Tommy Lee Jones a passé 16 ans à les chercher et il n’a rien trouvé. Et ce n’est pas décevant, c’est juste qu’il n’y a rien autour de nous. Mais est-ce suffisant pour désespérer ? Dans le cadre de l’histoire du père et du fils, Ad Astra nous assène une vérité qu’on peut tout sacrifier pour un rêve, mais ce dernier sera aussi froid et vide que Neptune. Le père a perdu la raison, dans une telle plongée, mais cela reste une fin très optimiste. Le fils tente de ramener le père, mais en vain.
Une direction artistique digne d’un peintre
La direction artistique laisse rêveur tellement elle est sublime et maitrisée. On nous montre des plans majestueux des planètes géantes. Mais surtout, la modélisation de Neptune, mais également des anneaux de Saturne est modélisée comme un tableau de maitre. On ressent l’immensité, le froid abyssal, l’écrasante omnipotence du cosmos face aux petits hommes qui tentent de le conquérir.
Les images en haut définition sont tout simplement superbes et je n’ai pas vu une telle vie dans la direction artistique depuis très longtemps. C’est comme d’immenses toiles de peintres de légende sur lesquelles l’histoire père-fils d’Ad Astra vient doucement se déposer comme une feuille, en laissant une marque dans la longue course de l’homme vers la conquête du firmament.
Ici gît l’espoir
Cela fait bien longtemps qu’un film ne m’a autant marqué comme Ad Astra. Tout est agencé, sublimé dans les moindres détails. L’omnipotence de la déchirure père-fils ne sacrifie pas les éléments scientifiques, géopolitiques ou artistiques. Tout est bien calibré pour nous donner une oeuvre qui est digne d’un grand réalisateur.

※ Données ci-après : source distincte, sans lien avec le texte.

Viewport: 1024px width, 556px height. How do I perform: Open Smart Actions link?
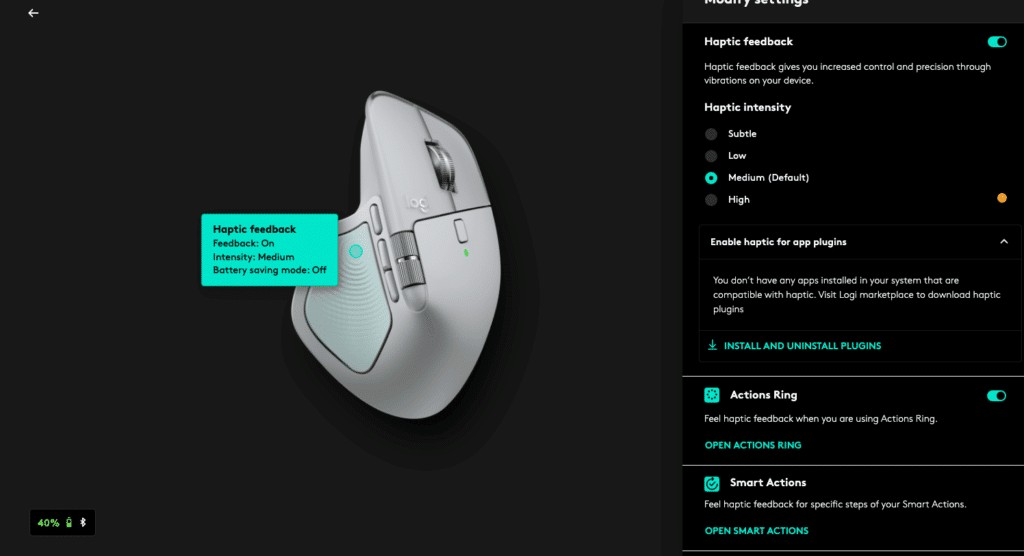tap(756, 531)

Ad Astra restera un grand film, le genre qui peut nous faire découvrir la science-fiction d’une autre manière. Le film peut se lire de différentes façons. Une critique du travail forcené, pour aucun objectif au final, une méthodologie corporatiste qui aliène les plus sains d’esprit parmi nous. Cependant, le message le plus banal et le plus essentiel est que l’espoir git sur Terre, en vivant les choses les plus banales et en donnant un vrai sens à sa vie plutôt que d’aller se perdre dans les glaces éternelles de l’espace. Mais clairement, ce n’est pas un film pour les fans de piou-piou.